Autoimmune Hepatitis: Report of One Case

本文主要探討一個以免疫抑制劑成功治療的自體免疫性肝炎病例。一名30歲女性病患入院主訴為近三個月來易疲倦和尿液顏色較深。患者有泛血球減少、血中出現抗雙股DNA抗體、多發性關節痛、抗核抗體陽性等表現。我們一度將她視為全身性紅斑狼瘡合併肝臟侵犯。但因其對免疫抑制劑的治療反應良好及未曾出現任何全身性紅斑狼瘡的症狀，又患者雖有抗雙股DNA抗體但效價 甚低、而且出現高效償的抗平滑肌抗體。全身性紅斑狼瘡合併肝臟侵犯及自體免疫性肝炎兩者間的鑑別診斷值得注意， 我們再依自體免疫性肝炎SCORING SYSTEM診斷為自體免疫性肝炎。

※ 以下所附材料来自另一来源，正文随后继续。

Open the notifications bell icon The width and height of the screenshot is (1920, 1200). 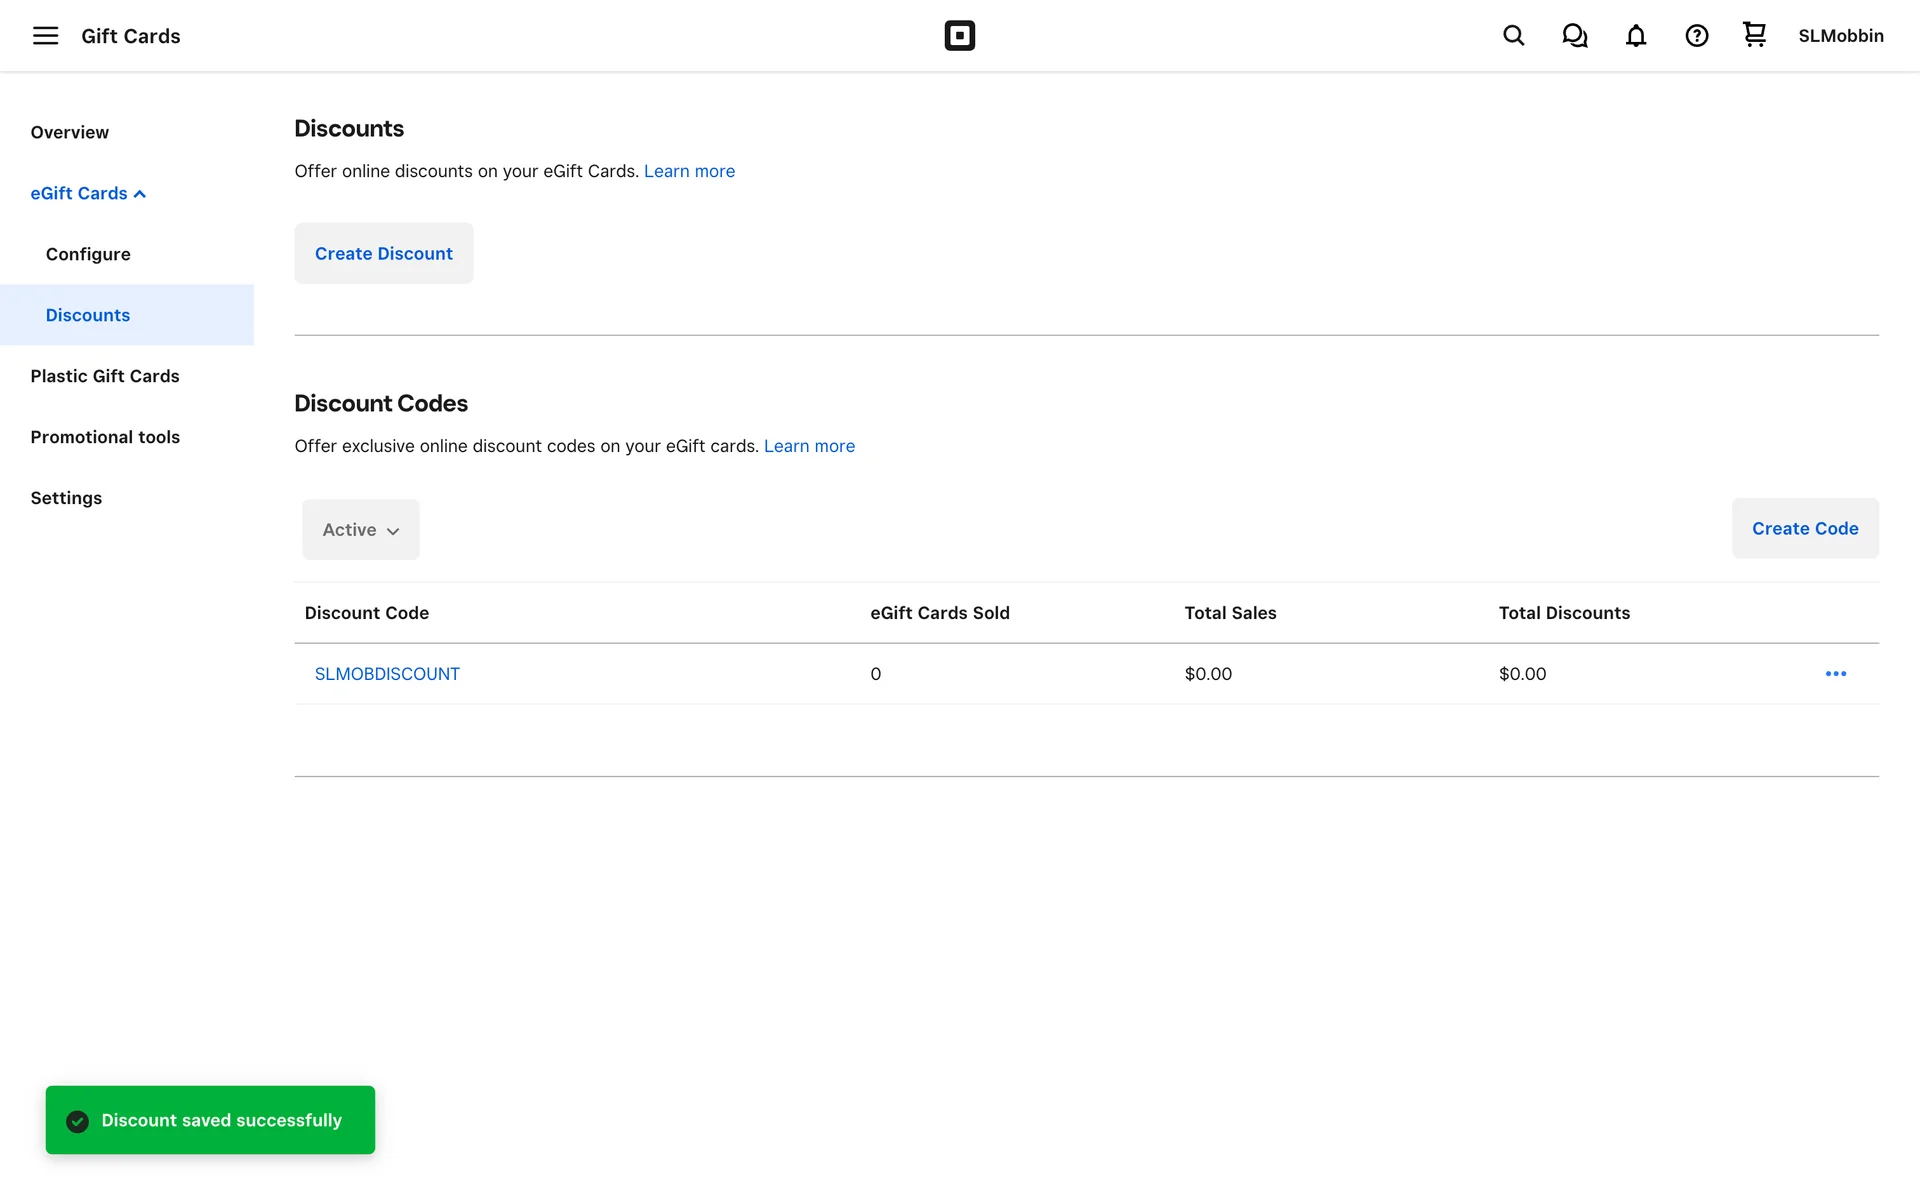[x=1635, y=36]
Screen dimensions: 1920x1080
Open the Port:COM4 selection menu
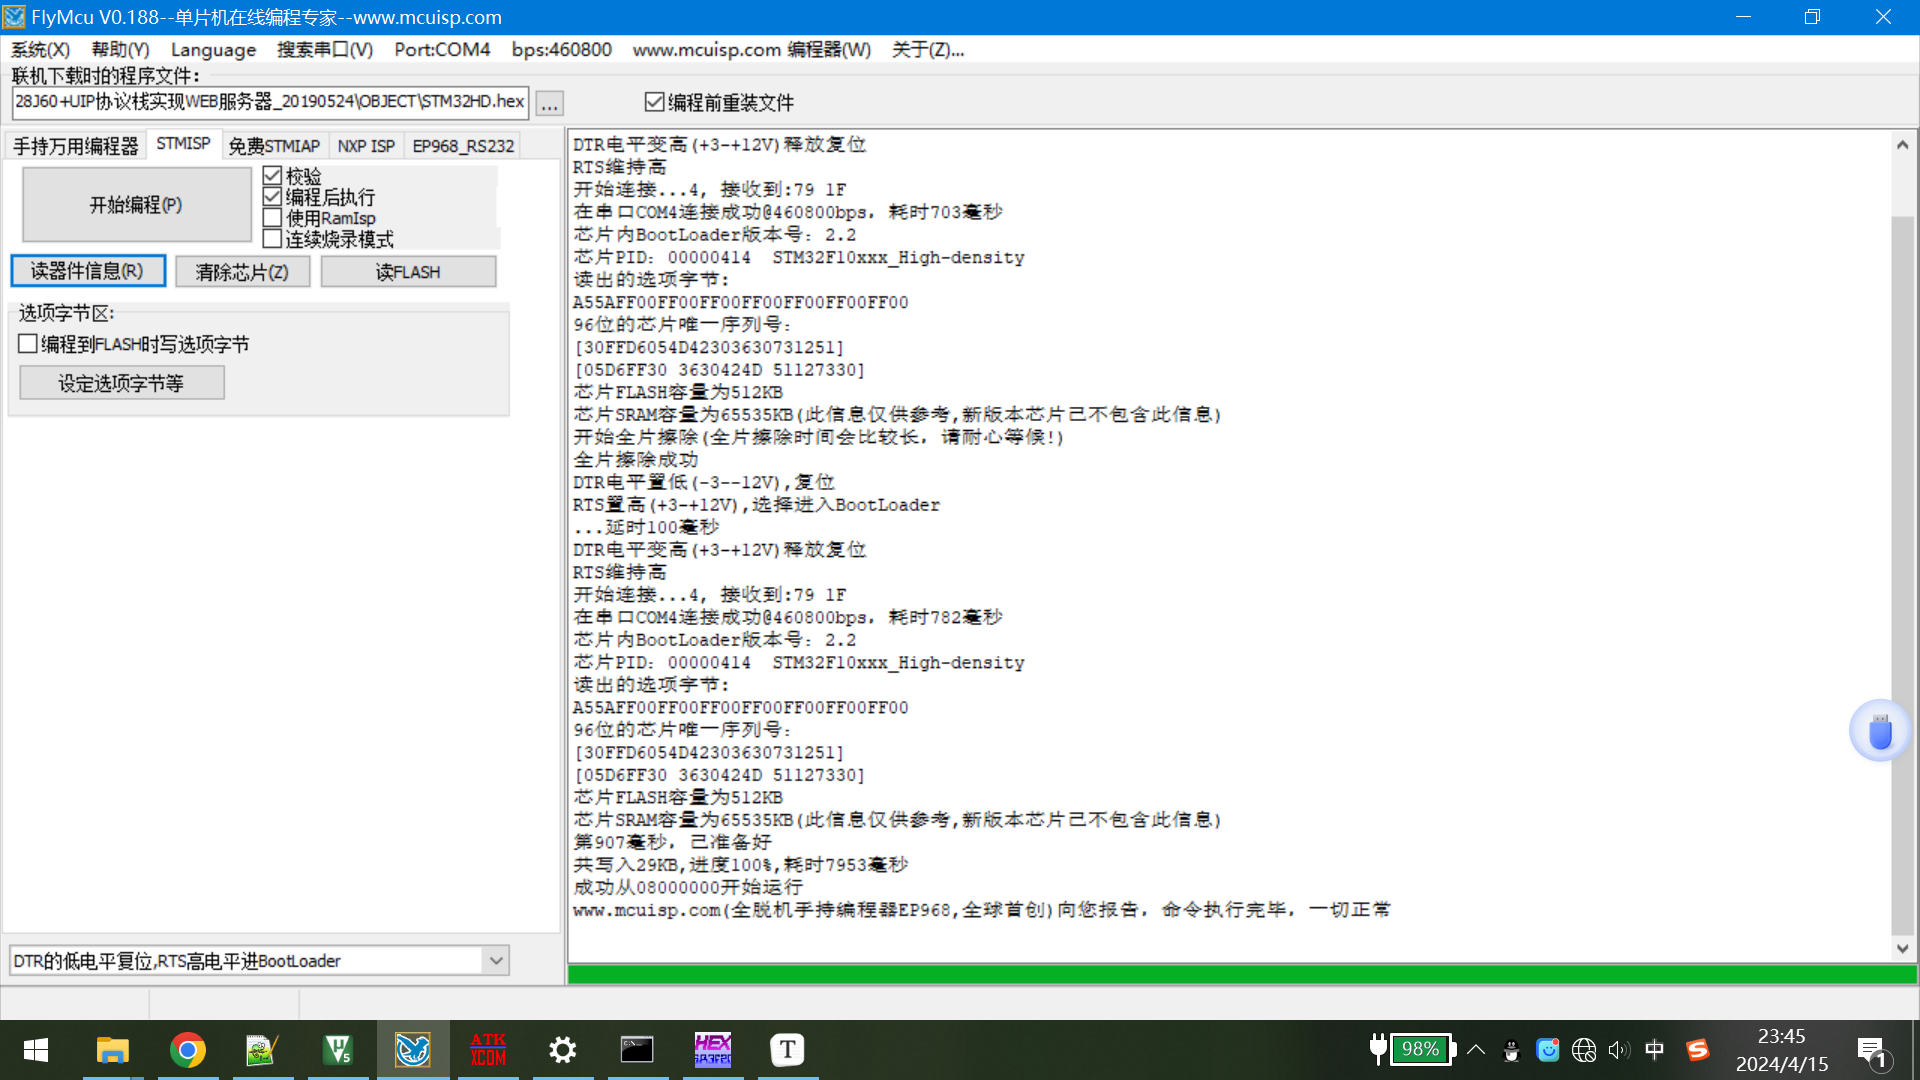click(442, 49)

A female patient with autoimmune hepatitis was successfully treated with irnmunosupressive medication. This 30 year-old female was hospitalized with the chief complaint of general malaise and dark colored urine for three months. The past history also revealed arthralgia for 1 long time. On admission, laboratory tests showed pancytopenia、positive ANA、and positive anti-dsDNA. Initally the diagnosis was toward a case of SLE complicated with hepatic involvement. However, the characteristic features of autoimmune hepatitis [AIH] including the relatively low titer of anti-dsDNA, and the relatively high titer of smooth muscle antibody favored the diagnosis of AIH. Employing the autoimmune hepatitis scoring system to calculate the points of the patient was in favor of the diagnosis of autoimmune hepatitis.